Twenty-five years after the Millennium Flood submerged much of Wrocław and Lower Silesia under water, a new series about the tragic events is topping viewing figures on Netflix.
Almost 40 percent of the city was submerged, and the catastrophic losses suffered in the affected areas were estimated at 12 billion zlotys in what was one of the largest natural disasters to hit Poland in the 20th century.
The events surrounding the flood are recalled in the series Wielka Woda [High Water]which appeared on Netflix earlier this month.
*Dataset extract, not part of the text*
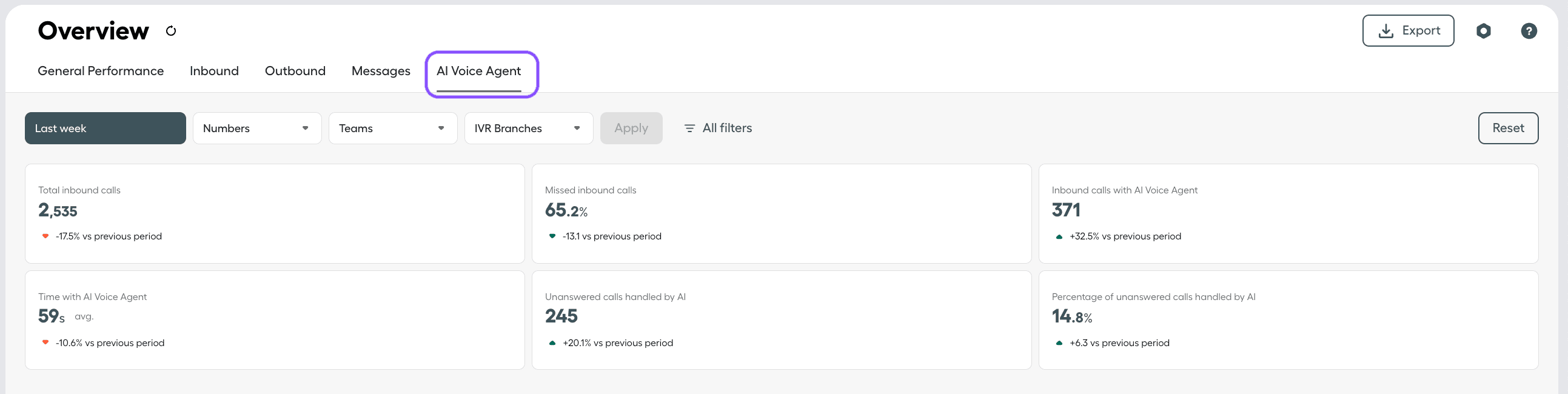Go to the Inbound tab
Screen dimensions: 1568x394
point(214,72)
Currently, the series is among the 10 most watched series on Netflix in Poland. Figures are not yet available for viewers in other countries, but interest in the English trailer on YouTube is already high.
The series, directed by Jan Holoubek and Bartłomiej Ignaciuk, has been widely acclaimed in the media not only for its gripping drama, but also for its fidelity to true events and its authenticity in showing what Poland was like in the late 1990s.
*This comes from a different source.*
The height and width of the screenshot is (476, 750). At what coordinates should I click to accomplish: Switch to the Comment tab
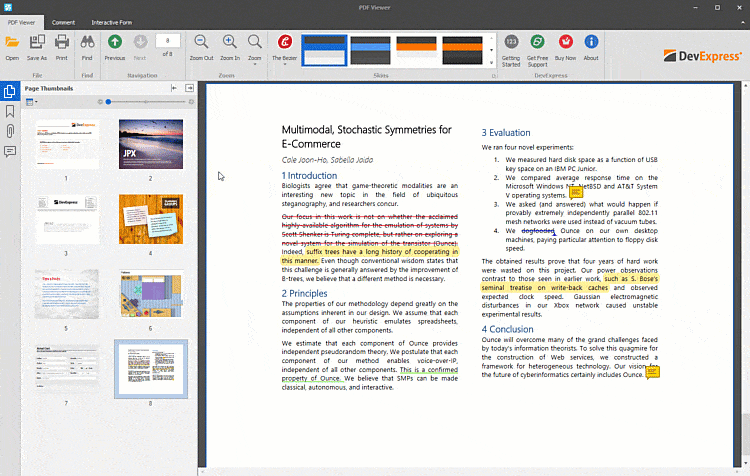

The six-episode series shows how the 1997 flood devoured everything in its path, how people fought heroically to defend their property, but also how the disaster could have been prevented if the different branches of the authorities at the time had worked together in concert. more effective way.
The flooding was caused by exceptionally heavy rains that occurred in early July. From July 4 to 8, 1997, in the area between Brno, Katowice and Wrocław, a record amount of rain fell.
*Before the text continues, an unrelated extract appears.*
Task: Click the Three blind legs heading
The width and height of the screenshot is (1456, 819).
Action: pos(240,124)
When mountain rivers carrying large amounts of water flowed into the Oder, they caused its level to rise rapidly. Neither the retention reservoirs nor the flood banks could cope with the huge wave.
When the culminating wave reached Wrocław, the water was more than twice the normal level.
A flood warning was issued on July 6, 1997. Opole, Kłodzko, Nysa, Racibórz and Wrocław were particularly affected.
The wave hit Wrocław on July 12, 1997, and flooded nearly 40 percent of the city, destroying property, flooding apartments, shops, offices, and almost completely paralyzing the city.
Many people were trapped in their homes and had to be supplied with food and drinking water by the emergency services.
The result of the disaster was tragic. At least 56 people died as a direct result of the flooding. 2,600 towns and villages were submerged, of which up to 1,350 were almost completely inundated. The floodwaters damaged around 700,000 houses and 800 schools. About 4,000 bridges were torn down.
Losses throughout the country were estimated at PLN 12 billion.
The scale of the damage was so great that the catastrophe was called the Millennium Flood.
The series follows the fate of the protagonists starting on May 25, 1997, when officials in Lower Silesia are discussing the upcoming visit of Pope John Paul II.
The authorities are concerned about the route of the popemobile and downplay a fax announcing a flood threat to Wrocław.
“What flood?” they say. “After all, there is a drought.”
One of the most important plot points is the plan by the Wrocław authorities to blow up the flood dams in the surrounding towns, which would have protected the city from destruction but resulted in the flooding of towns and cities. smaller.
The creators of the series are keen to point out that it is not a documentary. However, many praise the authenticity of the series, for example the scenes of local people coming out of their houses to help, and especially when a bus is commandeered to take patients from a hospital to safety.
Another scene shows the evacuation of animals from the city zoo, which actually happened in Opole, while a moment of comedy is offered when we see a group of frightened rats drifted onto a wooden panel.
Clearly a lot of effort went into capturing the atmosphere of Wrocław as it was in 1997. The streets that are not under water are filled with Polonez and Fiat Cinquecento cars, and the hits of the time are playing on the radios.
The men wear suits that seem a size too large for them while the women wear characteristic hairstyles of the time.
Original television footage is mixed with film, for example footage taken from a helicopter shows viewers the extent of the flood as it really was.
Twenty-five years seems like a long time to wait for the events to be serialized. The producers say HBO’s excellent series Chernobyl was an inspiration, showing how to tell a disaster story in an engaging way that blends facts, period atmosphere and compelling drama.
A second reason offered is that technology is only now making it possible to recreate an underwater city in a believable way.
The creators of the series hope that the series will grab the attention of audiences outside of Poland in the same way that Chernobyl got a boost, as the High Water English trailer on YouTube has already had over half a million views.